Clement is first and foremost a poet. Although best known for her novels Prayers for the Stolen / Ladydi (2014) and Gun Love / Amor armado (2018) and her memoir Widow Basquiat / La Viuda Basquiat (2000), Clement infuses all of her work with a deeply poetic sensibility. In a recent conversation with Clement, I was fortunate to hear her thoughts on her richly poetic life.
"I enter all my writing through the door of poetry," she explained. Nowhere is this more evident than her most recent book, The Promised Party / La Fiesta Prometida (2024), a book that continues and enriches the narrative of the extraordinary life story she began with Widow Basquiat. The book is told in short lyrical fragments, each chapter a kind of prose poem, in the tradition of memoirs that were written as a series of brief recollections.
Born in Connecticut in 1960, she moved with her family to Mexico City in 1961 when her father, a chemical engineer, was transferred there to build Mexico's first water treatment plants. Her mother Kathleen was a prominent artist.

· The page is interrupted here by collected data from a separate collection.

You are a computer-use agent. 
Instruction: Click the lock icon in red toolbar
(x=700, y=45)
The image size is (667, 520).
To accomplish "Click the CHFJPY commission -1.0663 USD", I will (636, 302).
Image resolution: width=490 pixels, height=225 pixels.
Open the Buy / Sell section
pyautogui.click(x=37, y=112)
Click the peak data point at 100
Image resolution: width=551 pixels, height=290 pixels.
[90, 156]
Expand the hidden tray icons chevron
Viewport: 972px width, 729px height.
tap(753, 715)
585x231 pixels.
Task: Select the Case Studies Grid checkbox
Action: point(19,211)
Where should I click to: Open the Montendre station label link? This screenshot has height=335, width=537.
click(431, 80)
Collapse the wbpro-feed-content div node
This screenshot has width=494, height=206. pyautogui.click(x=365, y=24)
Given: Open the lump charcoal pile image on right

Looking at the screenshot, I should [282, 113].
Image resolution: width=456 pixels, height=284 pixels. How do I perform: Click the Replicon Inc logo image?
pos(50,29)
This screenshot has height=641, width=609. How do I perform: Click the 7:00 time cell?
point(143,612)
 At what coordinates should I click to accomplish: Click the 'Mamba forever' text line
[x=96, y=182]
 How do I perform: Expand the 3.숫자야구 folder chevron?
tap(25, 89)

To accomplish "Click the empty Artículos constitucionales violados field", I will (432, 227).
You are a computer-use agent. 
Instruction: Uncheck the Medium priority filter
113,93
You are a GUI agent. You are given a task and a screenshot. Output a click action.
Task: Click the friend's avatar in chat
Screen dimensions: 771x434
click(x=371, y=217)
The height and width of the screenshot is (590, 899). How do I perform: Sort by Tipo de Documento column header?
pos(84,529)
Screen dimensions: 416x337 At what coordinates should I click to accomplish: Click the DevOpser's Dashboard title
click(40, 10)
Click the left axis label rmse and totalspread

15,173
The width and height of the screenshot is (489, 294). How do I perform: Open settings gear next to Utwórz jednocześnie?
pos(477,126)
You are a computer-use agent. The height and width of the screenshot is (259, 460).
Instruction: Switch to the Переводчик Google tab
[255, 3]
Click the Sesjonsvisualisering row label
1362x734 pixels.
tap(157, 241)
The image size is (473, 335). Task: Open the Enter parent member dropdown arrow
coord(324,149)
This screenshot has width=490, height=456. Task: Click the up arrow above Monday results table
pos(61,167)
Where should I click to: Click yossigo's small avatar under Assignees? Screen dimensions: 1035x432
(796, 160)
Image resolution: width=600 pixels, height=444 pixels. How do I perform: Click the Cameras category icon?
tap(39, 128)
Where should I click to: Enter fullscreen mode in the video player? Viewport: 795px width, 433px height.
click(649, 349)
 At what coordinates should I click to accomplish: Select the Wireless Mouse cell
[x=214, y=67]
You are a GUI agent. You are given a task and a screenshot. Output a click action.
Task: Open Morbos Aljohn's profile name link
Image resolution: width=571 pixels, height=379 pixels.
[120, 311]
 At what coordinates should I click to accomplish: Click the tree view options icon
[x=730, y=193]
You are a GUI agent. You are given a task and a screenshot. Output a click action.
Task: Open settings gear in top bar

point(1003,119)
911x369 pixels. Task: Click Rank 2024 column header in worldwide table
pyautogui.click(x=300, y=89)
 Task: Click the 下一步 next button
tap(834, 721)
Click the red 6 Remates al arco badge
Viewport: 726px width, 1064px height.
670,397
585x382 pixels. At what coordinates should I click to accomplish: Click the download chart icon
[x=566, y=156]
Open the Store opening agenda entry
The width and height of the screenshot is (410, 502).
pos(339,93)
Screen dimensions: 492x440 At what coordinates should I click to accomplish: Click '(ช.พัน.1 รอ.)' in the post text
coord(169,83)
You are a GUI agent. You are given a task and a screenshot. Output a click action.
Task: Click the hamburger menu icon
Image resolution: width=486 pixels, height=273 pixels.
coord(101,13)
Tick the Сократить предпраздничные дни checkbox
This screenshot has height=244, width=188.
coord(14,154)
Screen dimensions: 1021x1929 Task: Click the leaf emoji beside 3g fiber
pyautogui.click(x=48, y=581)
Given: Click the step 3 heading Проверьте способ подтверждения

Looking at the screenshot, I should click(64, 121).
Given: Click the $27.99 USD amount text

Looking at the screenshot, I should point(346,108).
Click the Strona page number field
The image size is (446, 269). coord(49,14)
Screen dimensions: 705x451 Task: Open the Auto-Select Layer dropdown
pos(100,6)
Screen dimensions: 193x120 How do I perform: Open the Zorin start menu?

Her parents fell in love with Mexico and never left the country. They eventually sold their US home, and her father quit his job so the family would never have to go back.
Both her parents were voracious readers. "My father used to recite Shakespearean monologues and sonnets by heart," Clement recalled.
When, as a precocious girl of six or seven, Clement began writing poems, her father had his secretary type them up and presented them in a booklet to his daughter as her first "published" book. Her poems included titles such as "Stay Quiet," "Carousel Horse," "Venice," and "The Word Moon Looks Like the Moon."
"I can still remember what a magical thing it was to know I had written a book, and that someone might actually read it. I never lost that sense of awe at holding my own published books in my hands," Clement said.
Like her father, Clement showed a facility with memorization at an early age. At the age of six, she played the role of Mustardseed, one the four fairies in Shakespeare's "A Midsummer Night's Dream," and she remembers memorizing practically the entire play. Her early connection with this play would later reemerge in her poem "Midsummer," which Clement describes as her favorite poem. (See full text below.)
By the time she completed primary school (which corresponds with U.S. elementary and middle school), she was well versed in theater and had memorized many full plays. She attended the Edron Academy, a British school in Mexico City, where she was required to read Beowulf, Chaucer's Canterbury Tales, and many other classic works, in a decidedly British curriculum.
That didn't keep Clement from immersing herself in Mexican culture. How could she not? Her best friend Ruth María was Diego Rivera's granddaughter. The children of Gabriel García Márquez went to her school. Juan O'Gorman, the great architect and muralist who designed Frida Kahlo's Studio House, lived a block away and was always at her home. A younger generation of artists with new visions that moved away from muralism and nationalism were also a part of this world, including her mother Kathleen Clement, José Luis Cuevas, Gunther Gerzso, and the sculptor Helen Escobedo, as well as musicians, film directors, dancers, and writers.
She gained a perfect fluency in Spanish. She was deeply influenced by intellectuals like Pablo Neruda, Jorge Luis Borges, Octavio Paz, and others, many of whom landed in Mexico to flee dictators. Women writers in particular – such as Rosario Castellanos and Elena Garro – showed an interest in indigenous culture, and their vision had a strong influence on her work.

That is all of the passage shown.